British auctioneer’s Holocaust letter may be a fake

Letter describes the transportation of 5,000 Jews daily to the Treblinka extermination camp.

Israeli high school students at Treblinka 311 (R) (photo credit: REUTERS/Kacper Pempel)
Israeli high school students at Treblinka 311 (R)
(photo credit: REUTERS/Kacper Pempel)
An auction house in Britain is investigating the authenticity of a letter said to detail Jewish transports during the Holocaust.
The letter, which is set to be auctioned off August 21, describes the transportation of 5,000 Jews daily to the Treblinka extermination camp. But doubts have been cast on its authenticity, leading the auction house, Mullock’s, to investigate its provenance.

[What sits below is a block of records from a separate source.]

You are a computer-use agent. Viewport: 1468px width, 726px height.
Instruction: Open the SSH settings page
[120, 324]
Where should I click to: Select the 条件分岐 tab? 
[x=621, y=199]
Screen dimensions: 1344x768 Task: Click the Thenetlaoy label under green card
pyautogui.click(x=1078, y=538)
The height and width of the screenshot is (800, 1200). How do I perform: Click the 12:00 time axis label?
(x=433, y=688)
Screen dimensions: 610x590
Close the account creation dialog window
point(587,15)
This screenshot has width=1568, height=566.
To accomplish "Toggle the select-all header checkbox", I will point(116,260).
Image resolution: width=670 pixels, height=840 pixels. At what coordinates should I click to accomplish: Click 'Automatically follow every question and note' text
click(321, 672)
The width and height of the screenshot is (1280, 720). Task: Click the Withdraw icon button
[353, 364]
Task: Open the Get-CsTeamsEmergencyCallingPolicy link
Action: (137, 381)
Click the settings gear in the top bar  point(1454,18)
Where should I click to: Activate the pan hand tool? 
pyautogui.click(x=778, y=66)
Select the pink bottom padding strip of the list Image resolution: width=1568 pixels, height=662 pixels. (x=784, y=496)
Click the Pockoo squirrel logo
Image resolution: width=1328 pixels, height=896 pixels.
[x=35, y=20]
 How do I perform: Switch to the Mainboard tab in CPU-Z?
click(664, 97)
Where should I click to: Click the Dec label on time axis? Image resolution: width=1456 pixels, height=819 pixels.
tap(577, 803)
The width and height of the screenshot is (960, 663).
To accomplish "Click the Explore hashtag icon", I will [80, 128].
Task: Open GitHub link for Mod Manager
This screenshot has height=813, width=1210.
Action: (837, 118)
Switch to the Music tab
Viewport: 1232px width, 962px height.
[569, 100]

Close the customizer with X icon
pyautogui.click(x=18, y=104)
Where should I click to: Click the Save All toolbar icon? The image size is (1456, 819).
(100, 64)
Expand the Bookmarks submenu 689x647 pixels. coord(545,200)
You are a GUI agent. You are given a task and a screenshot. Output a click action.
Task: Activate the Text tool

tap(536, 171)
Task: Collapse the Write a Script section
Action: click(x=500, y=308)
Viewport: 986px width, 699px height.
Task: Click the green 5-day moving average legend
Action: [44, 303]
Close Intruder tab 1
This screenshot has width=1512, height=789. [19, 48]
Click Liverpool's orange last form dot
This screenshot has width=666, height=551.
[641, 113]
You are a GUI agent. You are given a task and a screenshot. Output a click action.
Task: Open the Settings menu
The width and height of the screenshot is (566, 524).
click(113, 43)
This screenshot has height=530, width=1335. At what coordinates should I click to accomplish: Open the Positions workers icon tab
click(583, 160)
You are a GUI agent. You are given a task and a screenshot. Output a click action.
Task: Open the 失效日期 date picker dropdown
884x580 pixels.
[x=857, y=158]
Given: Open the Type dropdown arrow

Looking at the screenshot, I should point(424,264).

“I shall be investigating this with the vendor and making inquiries,” said Richard Westwood-Brookes, an expert with the auction house, according to the Jewish Chronicle of London. “We are obviously putting it up for auction in good faith. If I can’t get to the bottom of this we will withdraw it pending further investigations.”
Dated July 19, 1942, the letter was purportedly sent by German railway boss Theodor Ganzenmuller to Karl Wolff, chief of staff for Heinrich Himmler, a leading figure in the Nazi party. But the document, which is expected to fetch about $930, is an almost identical copy of another letter used in evidence at the Nuremberg Trials and dated nine days later.
Ben Barkow, the director of the Wiener Library, one of the world’s most extensive archives on the Holocaust, told the Jewish Chronicle of London that the letter’s wording and grammar “are riddled with mistakes” and that a fuller accounting of its history is in order.
“Without a satisfactory account of the history of this document since 1945, I believe that few historians would feel able to have confidence in its authenticity,” Barkow said.